Yaşamlarımızın içine nüfuz eden müstesna sesler vardır. İyi ki de vardır bu isimler. Bir kısmı günaşırı rutinimizde olmasalar dahi yine de aklımızın bir köşesinde ilk duyduğumuz andaki tazeliklerini korurlar. Hatta bazı gereklilik zamanlarında imdada yetişmek gibi bir yönleri vardır. Ses tonlarını ve vurgularındaki farklılıkları âdeta o an olması gereken yere yetiştirip panzehir etkisi yaratmakta üzerlerine yoktur.

Benim için bu karakteristik isimlerin bir köşesinde Martha Wainwright yer alır. Bunu yaparken de kardeşi Rufus ile birlikte yerine getirirler çoğu zaman bu iyileştirici özelliklerini.

“Wainwright” ailesinden de söz etmek gerek tabii.
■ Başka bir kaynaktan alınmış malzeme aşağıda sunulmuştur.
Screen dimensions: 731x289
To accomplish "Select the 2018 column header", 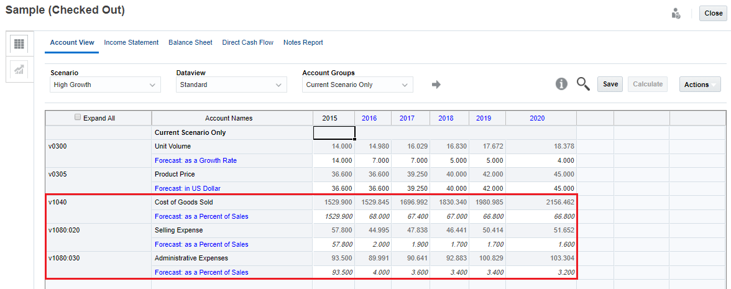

Bütün o büyük klişeyi omuzlarında taşıyacak kadar müzisyen bir aile. Baba Loudon Wainwright III folk şarkıcısı ve bestecisi, anneleri şarkıcı, söz ve şarkı yazarı Kate McGarrigle. Durum böyle olunca da Martha ve Rufus için beslendikleri kaynağı çok uzaklarda arama gereği duymadıklarını tahmin etmek zor değil. Montreal müzisyen çevreleri, dolayısıyla da Leonard Cohen ile ailecek süren bir hukukları var.

Buradan konuyu Martha Wainwright özeline getirecek olursak içinde birçok katmanı barındıran, üzerine önemle eğilinmesi gereken bir kişilik. Kişilik demişken, ağzı iyi laf yapan, sokak ağzı ve argonun çok yakıştığı kadınlardan. Belki çoğu şarkısındaki beat kuşağı izlerinin sebeplerinden biri de budur. Ne de olsa sokakta hayat var.

Üstesinden geldiği tarzlar ve geniş ses derinliği bayan Wainwright’ı her daim ayrı bir yere koymamızı icap ettirmiştir. Joni Mitchell’den dolayısıyla yetmişler atmosferinden hisler tatmak mümkünken Edith Piaf chansonlarında gezinip kendi süzgecinden geçirdiği punk ataklara da tanık oluruz. Bunların yanında emin olunacak bir şey varsa o da şarkıcılığın ve duygu aktarımının nasıl yapılmasıyla ilgili ders niteliğindeki performanslarıdır.

Yeni albüm “Goodnight City”, işte tüm bu ahenge şahit olunabilecek bir bütün. Hayatın acı bir tesadüfü ki albümün yayımlandığı gün Leonard Cohen’in yaşama veda etmiş olması. Aralarındaki bağ düşünüldüğünde bunun nasıl bir burukluk olduğunu tahmin etmek zor değil.

“Goodnight City” diğer albümlerinde olduğu gibi Martha Wainwright’ın tüm renkliliğini de yansıtıyor.

Açılışı yapan “Around The World” ve “Franci”yi dinlerken yetmişler folk kişiliğinin albüme yansıdığı anlara eşlik ediyoruz. “Traveller” adı gibi bir yol şarkısı, virajlı ve güzel manzaralar içeriyor.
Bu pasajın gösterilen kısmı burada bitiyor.